***** Provided information
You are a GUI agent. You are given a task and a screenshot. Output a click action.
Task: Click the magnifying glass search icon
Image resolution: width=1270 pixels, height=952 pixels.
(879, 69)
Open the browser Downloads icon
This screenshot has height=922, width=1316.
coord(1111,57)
**********
Aim of the exercise
Each line of the material is to be returned precisely as written.

Completed exercise
You are a GUI agent. You are given a task and a screenshot. Output a click action.
Task: Click the magnifying glass search icon
Image resolution: width=1270 pixels, height=952 pixels.
(879, 69)
Open the browser Downloads icon
This screenshot has height=922, width=1316.
coord(1111,57)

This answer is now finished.